DeJoy shares his love and experience of driving big rigs with the next generation.
Eighteen years ago Robert DeJoy decided he wanted to leave his banking career and hit the open road in a big rig. He never imagining he would one day be teaching the truck driving class.
DeJoy enrolled in the Flagler Technical Institute in 1998 to earn his CDL license, and some freedom.
“You control your destiny and you do what you want to do.” ROBERT DEJOY, FTI instructor
“I had been in banking for 24 years,” DeJoy said. “I told them I was getting my master’s degree, but I was going to truck driving school.

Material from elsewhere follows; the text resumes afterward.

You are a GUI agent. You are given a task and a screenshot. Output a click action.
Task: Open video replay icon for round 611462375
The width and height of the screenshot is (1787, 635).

I always wanted to drive big trucks.”
Before settling into his career as a teacher, DeJoy drove big rigs, cross-country, and in his words, “loved it.”
“There’s no better job in the world,” DeJoy said. “The money is good and the freedom is there. You are your own boss. You control your destiny and you do what you want to do.”
There is more to becoming a truck driver than climbing behind the wheel. DeJoy teaches an 8-week course, 320 hours of instruction, before his students take their final test and hopefully earn their CDL license. FTI boasts a 99.8% graduate placement rate.
“It’s a lifestyle, not a 9 to 5 job,” DeJoy said. “The downside is you miss being home. That’s tough if you have young children.”
He teaches about 35 students a year, not only how to handle a big truck safely, but trip planning, how to keep log books, and how to read a map.
“We use maps,” DeJoy said. “GPS is a good tool in conjunction to the maps but it will put you on roads you shouldn’t be on.”
One driver told DeJoy that his GPS put him on the Tail of the Dragon, an 11-mile stretch on U.S. 129 in North Carolina that has 318 curves.
“Once he was on this road he couldn’t get out,” DeJoy said. “GPS get you there the quickest way but not the safest or most practical way.”
DeJoy said his students come from all walks of life.
“When the economy wasn’t much, we got a lot of construction workers,” DeJoy said. “It’s pretty gratifying because we have people who haven’t worked in four or five years, and they graduate and they are making good money, $ 55,000, out of the chute.”
DeJoy emphasized that although the pay and benefits are good, there has to be a desire to drive.
“If you are just doing this to make money, you are not going to like it at all,” he said. “You have to have a passion. It’s not for everybody.”
DeJoy admits that he never thought he would be teaching at FTI. He taught banking at Daytona State College, but never imagined this is where his FTI training would take him.
“It’s a good program, and I think we put out a high quality product,” he said. “The students that graduate from here are in demand and they have confidence in themselves.”